O presidente da Transpetro, Sérgio Bacci, destaca que o aumento desse tipo de crime é preocupante devido aos riscos à segurança humana, aos danos ambientais que podem ser causados e ao impacto no fornecimento de combustíveis para infraestruturas essenciais, como hospitais, aeroportos e portos.
“Somos vítimas de um crime grave que coloca vidas em risco e prejudica infraestruturas vitais. Apesar dos investimentos constantes em prevenção, os números de diferenças ilegais subiram pela primeira vez em seis anos. Portanto, é crucial uma resposta coordenada envolvendo os órgãos de segurança pública e o reforço das leis para desestimular essas ações criminosas”, enfatizou Sérgio Bacci.
Incidência por estados
Em São Paulo, os ataques aumentaram de 17 casos em 2024 para 22 em 2025, representando mais de 70% dos incidentes nacionais, consolidando o estado como o principal foco desse problema.
Para Sérgio Bacci, essa tendência aponta para uma expansão da atividade criminosa numa região fundamental para a logística de combustíveis do país, especialmente porque São Paulo possui a maior malha dutoviária, proximidade a grandes centros urbanos, alta demanda e infraestrutura propícia à circulação clandestina.
Minas Gerais também registrou crescimento, passando de uma ocorrência em 2024 para seis em 2025, o que pode indicar uma expansão geográfica das ações. Goiás teve um caso registrado no período, ambos estados contidos na rota do Oleoduto São Paulo–Brasília (Osbra), peça estratégica para o escoamento de derivados.
Já o Rio de Janeiro apresentou uma queda significativa de 13 casos em 2020 para apenas um em 2025, demonstrando a efetividade de ações integradas entre a Transpetro e as autoridades locais para combater esses crimes.
Estratégias de prevenção
Para o ano atual, a Transpetro continuará reforçando uma abordagem integrada baseada em três pilares:
- uso de tecnologia e inteligência para monitoramento e identificação de furtos;
- colaboração contínua com órgãos de segurança pública;
- engajamento permanente com comunidades próximas às áreas de dutos.

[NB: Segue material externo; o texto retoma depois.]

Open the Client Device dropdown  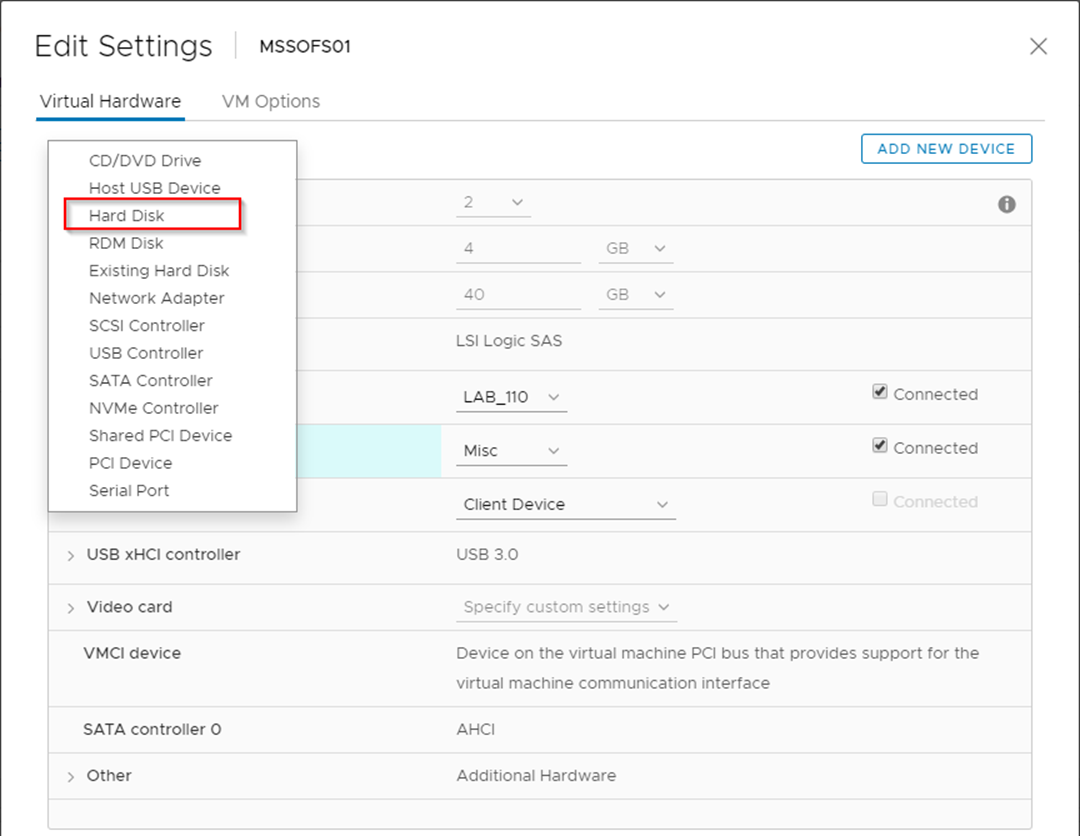(x=565, y=505)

Sérgio Bacci destaca que a empresa transporta anualmente cerca de 650 bilhões de litros de derivados e biocombustíveis, o que significa retirar milhares de caminhões das estradas, reduzindo em 99,5% as emissões em comparação ao transporte rodoviário.
“Esse modal é vital para garantir eficiência, segurança e menor impacto ambiental, assegurando o abastecimento de combustíveis no Brasil”, concluiu.